==== Dataset ====

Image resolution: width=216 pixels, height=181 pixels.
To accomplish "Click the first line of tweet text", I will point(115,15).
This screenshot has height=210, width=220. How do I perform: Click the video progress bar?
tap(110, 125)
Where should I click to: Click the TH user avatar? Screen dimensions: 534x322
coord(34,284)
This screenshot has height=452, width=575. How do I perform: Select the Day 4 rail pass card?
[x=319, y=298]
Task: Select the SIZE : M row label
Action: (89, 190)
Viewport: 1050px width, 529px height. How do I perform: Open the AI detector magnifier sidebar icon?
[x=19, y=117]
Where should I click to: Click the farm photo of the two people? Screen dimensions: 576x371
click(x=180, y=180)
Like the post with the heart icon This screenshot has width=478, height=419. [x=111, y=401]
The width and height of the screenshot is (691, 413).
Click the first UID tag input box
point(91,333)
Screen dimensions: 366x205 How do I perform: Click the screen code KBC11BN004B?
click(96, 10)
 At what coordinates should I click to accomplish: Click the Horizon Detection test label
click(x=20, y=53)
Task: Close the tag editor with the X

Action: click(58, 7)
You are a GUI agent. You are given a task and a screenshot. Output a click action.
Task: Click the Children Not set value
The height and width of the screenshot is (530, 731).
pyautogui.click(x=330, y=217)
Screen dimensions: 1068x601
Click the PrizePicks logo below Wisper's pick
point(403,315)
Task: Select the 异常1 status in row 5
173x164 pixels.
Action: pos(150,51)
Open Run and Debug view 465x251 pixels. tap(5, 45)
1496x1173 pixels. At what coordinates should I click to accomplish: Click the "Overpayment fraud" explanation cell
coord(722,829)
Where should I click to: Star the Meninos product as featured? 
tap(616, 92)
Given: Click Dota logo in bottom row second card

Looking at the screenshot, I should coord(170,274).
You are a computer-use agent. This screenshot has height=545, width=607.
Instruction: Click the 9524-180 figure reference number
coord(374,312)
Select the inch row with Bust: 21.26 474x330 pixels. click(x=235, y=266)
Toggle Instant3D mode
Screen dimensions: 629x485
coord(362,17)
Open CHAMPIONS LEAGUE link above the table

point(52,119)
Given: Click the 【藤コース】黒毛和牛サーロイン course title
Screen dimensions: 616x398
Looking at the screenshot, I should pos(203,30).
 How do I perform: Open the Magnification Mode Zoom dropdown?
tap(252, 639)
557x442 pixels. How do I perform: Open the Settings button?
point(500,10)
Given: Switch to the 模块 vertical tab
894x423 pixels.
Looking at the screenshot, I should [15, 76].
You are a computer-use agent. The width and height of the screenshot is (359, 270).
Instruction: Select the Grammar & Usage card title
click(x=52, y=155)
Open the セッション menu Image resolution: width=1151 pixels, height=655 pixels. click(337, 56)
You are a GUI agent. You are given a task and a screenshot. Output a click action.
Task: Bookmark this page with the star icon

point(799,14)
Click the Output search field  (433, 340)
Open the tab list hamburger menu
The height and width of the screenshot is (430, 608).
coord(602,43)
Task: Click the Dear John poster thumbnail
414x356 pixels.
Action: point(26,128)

====

▶ **What to produce**
Each record above needs to be given again exactly as written.

▶ **Task output**
Image resolution: width=216 pixels, height=181 pixels.
To accomplish "Click the first line of tweet text", I will point(115,15).
This screenshot has height=210, width=220. How do I perform: Click the video progress bar?
tap(110, 125)
Where should I click to: Click the TH user avatar? Screen dimensions: 534x322
coord(34,284)
This screenshot has height=452, width=575. How do I perform: Select the Day 4 rail pass card?
[x=319, y=298]
Task: Select the SIZE : M row label
Action: (89, 190)
Viewport: 1050px width, 529px height. How do I perform: Open the AI detector magnifier sidebar icon?
[x=19, y=117]
Where should I click to: Click the farm photo of the two people? Screen dimensions: 576x371
click(x=180, y=180)
Like the post with the heart icon This screenshot has width=478, height=419. [x=111, y=401]
The width and height of the screenshot is (691, 413).
Click the first UID tag input box
point(91,333)
Screen dimensions: 366x205 How do I perform: Click the screen code KBC11BN004B?
click(96, 10)
 At what coordinates should I click to accomplish: Click the Horizon Detection test label
click(x=20, y=53)
Task: Close the tag editor with the X

Action: click(58, 7)
You are a GUI agent. You are given a task and a screenshot. Output a click action.
Task: Click the Children Not set value
The height and width of the screenshot is (530, 731).
pyautogui.click(x=330, y=217)
Screen dimensions: 1068x601
Click the PrizePicks logo below Wisper's pick
point(403,315)
Task: Select the 异常1 status in row 5
173x164 pixels.
Action: pos(150,51)
Open Run and Debug view 465x251 pixels. tap(5, 45)
1496x1173 pixels. At what coordinates should I click to accomplish: Click the "Overpayment fraud" explanation cell
coord(722,829)
Where should I click to: Star the Meninos product as featured? 
tap(616, 92)
Given: Click Dota logo in bottom row second card

Looking at the screenshot, I should coord(170,274).
You are a computer-use agent. This screenshot has height=545, width=607.
Instruction: Click the 9524-180 figure reference number
coord(374,312)
Select the inch row with Bust: 21.26 474x330 pixels. click(x=235, y=266)
Toggle Instant3D mode
Screen dimensions: 629x485
coord(362,17)
Open CHAMPIONS LEAGUE link above the table

point(52,119)
Given: Click the 【藤コース】黒毛和牛サーロイン course title
Screen dimensions: 616x398
Looking at the screenshot, I should pos(203,30).
 How do I perform: Open the Magnification Mode Zoom dropdown?
tap(252, 639)
557x442 pixels. How do I perform: Open the Settings button?
point(500,10)
Given: Switch to the 模块 vertical tab
894x423 pixels.
Looking at the screenshot, I should [15, 76].
You are a computer-use agent. The width and height of the screenshot is (359, 270).
Instruction: Select the Grammar & Usage card title
click(x=52, y=155)
Open the セッション menu Image resolution: width=1151 pixels, height=655 pixels. click(337, 56)
You are a GUI agent. You are given a task and a screenshot. Output a click action.
Task: Bookmark this page with the star icon

point(799,14)
Click the Output search field  (433, 340)
Open the tab list hamburger menu
The height and width of the screenshot is (430, 608).
coord(602,43)
Task: Click the Dear John poster thumbnail
414x356 pixels.
Action: point(26,128)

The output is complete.